Pipelines are one of the fundamental building blocks of both ADF and adfPy. To create an AdfPipeline:

from adfpy.pipeline import AdfPipeline

pipeline = AdfPipeline(name="copyPipeline", activities=[extract, ingest], schedule="* * 5 * *")
The only required argument for an AdfPipeline is its name. Adding activities to a AdfPipeline can be done in 2 ways: 1. (As above) pass in a list of AdfActivity objects. 2. Specify the pipeline object as a parameter when creating each AdfActivity (shown below)
from adfpy.activities.execution import AdfCopyActivity, AdfDatabricksSparkPythonActivity

extract = AdfCopyActivity(
    name="copyBlobToBlob",
    input_dataset_name="staging",
    output_dataset_name="landing",
    source_type=BlobSource,
    sink_type=BlobSink,
    pipeline=pipeline
)

ingest = AdfDatabricksSparkPythonActivity(name="ingest", python_file="foo.py", pipeline=pipeline)
Both approaches will give you exactly the same result when you deploy to ADF.

Note also that instead of specifying a separate Trigger resource (which is the approach ADF takes), adfPy allows you to set this on the adfPipeline object.
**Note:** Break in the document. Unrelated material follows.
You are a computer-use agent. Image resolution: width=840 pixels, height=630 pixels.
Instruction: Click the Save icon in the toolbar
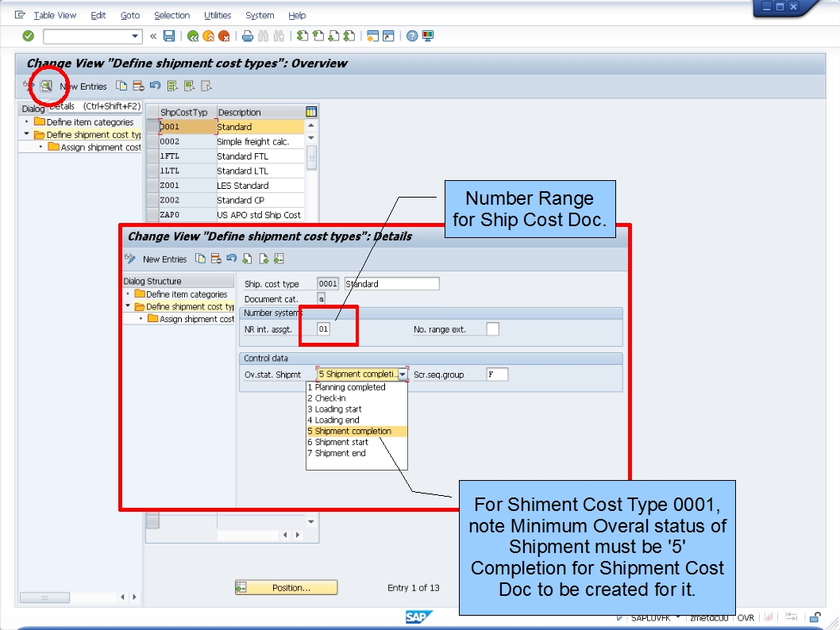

For more information on this, take a look at the Triggers page.

Setting dependencies between activities

Setting dependencies between activities in adfPy is very similar to how Airflow does this using the bitshift operators:

activity1 >> activity2
will create a dependency on activity1 for activity2. This can also be used with lists, as in Airflow:
activity1 >> [activity2, activity3] >> activity4
is equivalent to
activity1 >> activity2 >> activity4
activity1 >> activity3 >> activity4

The implicit assumption here is that the dependency condition between the activities is Succeeded. This means that in the previous examples activity2 will only execute if activity1 completed successfully. If you want to deviate from this, for example to define failure handling, you can explicitly set dependencies for an activity:

activity2.add_dependency(activity_name="activity1", dependency_conditions=["Failed"])
Possible dependency conditions are the same as in ADF:

  • Succeeded
  • Failed
  • Skipped
  • Completed